I turned to face my friend – my sister in everything but blood. “Now I have a life I built with my own hands. I have connections in the human world, legal protection, a legitimate business. I’m not his runaway Luna anymore, hiding in the shadows. I’m Scarlett, a business owner and respected member of this community.”

“He won’t care about human laws or businesses,” Alisha warned. “You know how Alphas think – especially ones like Dickson. He’ll see all this as a cute hobby, something to humor until he decides playtime is over.”

“Are you going to face him?”

“Unlike last time, I’m not facing him as a helpless Luna with no options.”

I sat back down at my desk and pulled out fresh paper. “I’m going to write him back.

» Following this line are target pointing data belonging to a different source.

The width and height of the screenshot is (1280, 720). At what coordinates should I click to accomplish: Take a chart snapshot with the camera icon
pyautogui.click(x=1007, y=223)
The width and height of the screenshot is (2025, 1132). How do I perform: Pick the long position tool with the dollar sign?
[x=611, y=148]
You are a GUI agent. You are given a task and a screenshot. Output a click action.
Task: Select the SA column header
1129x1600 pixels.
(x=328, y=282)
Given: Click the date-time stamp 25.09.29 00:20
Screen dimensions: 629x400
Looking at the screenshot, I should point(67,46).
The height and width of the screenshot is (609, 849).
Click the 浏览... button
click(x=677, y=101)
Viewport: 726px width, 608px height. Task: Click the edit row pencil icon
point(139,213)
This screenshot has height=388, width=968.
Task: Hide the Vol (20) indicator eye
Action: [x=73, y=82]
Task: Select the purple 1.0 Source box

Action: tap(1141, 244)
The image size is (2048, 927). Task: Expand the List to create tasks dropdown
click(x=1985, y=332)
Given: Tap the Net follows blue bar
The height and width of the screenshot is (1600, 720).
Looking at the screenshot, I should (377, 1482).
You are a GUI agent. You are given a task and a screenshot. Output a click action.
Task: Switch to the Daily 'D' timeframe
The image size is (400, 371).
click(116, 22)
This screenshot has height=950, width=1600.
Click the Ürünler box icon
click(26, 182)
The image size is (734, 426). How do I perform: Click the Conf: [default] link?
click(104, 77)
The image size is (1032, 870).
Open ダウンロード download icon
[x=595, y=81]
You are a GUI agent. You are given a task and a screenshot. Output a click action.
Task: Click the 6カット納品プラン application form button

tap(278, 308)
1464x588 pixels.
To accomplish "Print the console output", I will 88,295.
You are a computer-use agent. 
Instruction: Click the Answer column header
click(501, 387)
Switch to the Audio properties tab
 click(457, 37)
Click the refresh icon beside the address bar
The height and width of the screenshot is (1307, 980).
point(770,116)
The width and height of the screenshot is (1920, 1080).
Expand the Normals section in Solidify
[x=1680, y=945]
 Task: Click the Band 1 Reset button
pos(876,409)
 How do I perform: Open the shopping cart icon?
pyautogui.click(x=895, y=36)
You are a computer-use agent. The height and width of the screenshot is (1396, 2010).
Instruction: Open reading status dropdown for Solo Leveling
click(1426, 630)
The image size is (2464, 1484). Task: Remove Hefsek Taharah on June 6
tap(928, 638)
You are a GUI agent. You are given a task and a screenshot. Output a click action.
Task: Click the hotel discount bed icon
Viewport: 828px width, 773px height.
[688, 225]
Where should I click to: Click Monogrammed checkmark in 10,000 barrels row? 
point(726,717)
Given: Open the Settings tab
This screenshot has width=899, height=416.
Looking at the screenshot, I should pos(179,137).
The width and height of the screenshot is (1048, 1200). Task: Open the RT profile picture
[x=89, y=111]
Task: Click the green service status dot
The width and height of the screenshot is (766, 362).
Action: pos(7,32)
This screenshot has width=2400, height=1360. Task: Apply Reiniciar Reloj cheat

He wants an answer. He’ll get one – just not the one he’s expecting.”

“What are you going to say?”

A small, fierce smile curved my lips as I began to write. “I’m going to tell him the truth – that his Luna died in those cells five years ago. The woman he’s threatening now isn’t his possession or his wife. I’m a businesswoman with human allies, legal protections, and absolutely nothing left to lose.”

Ray rumbled approvingly within me, her presence steady and strong. We’d survived loss, rejection, and near-death. We’d built something meaningful from the ashes of our old life. And if Dickson wanted to test us, he’d learn what five years of freedom had taught us about real strength.

“Besides,” I added, sealing my response with deliberately ordinary clear tape instead of wax, “I think it’s time someone showed these old Alphas that the world has changed. They can’t just claim anything – or anyone – they want anymore.”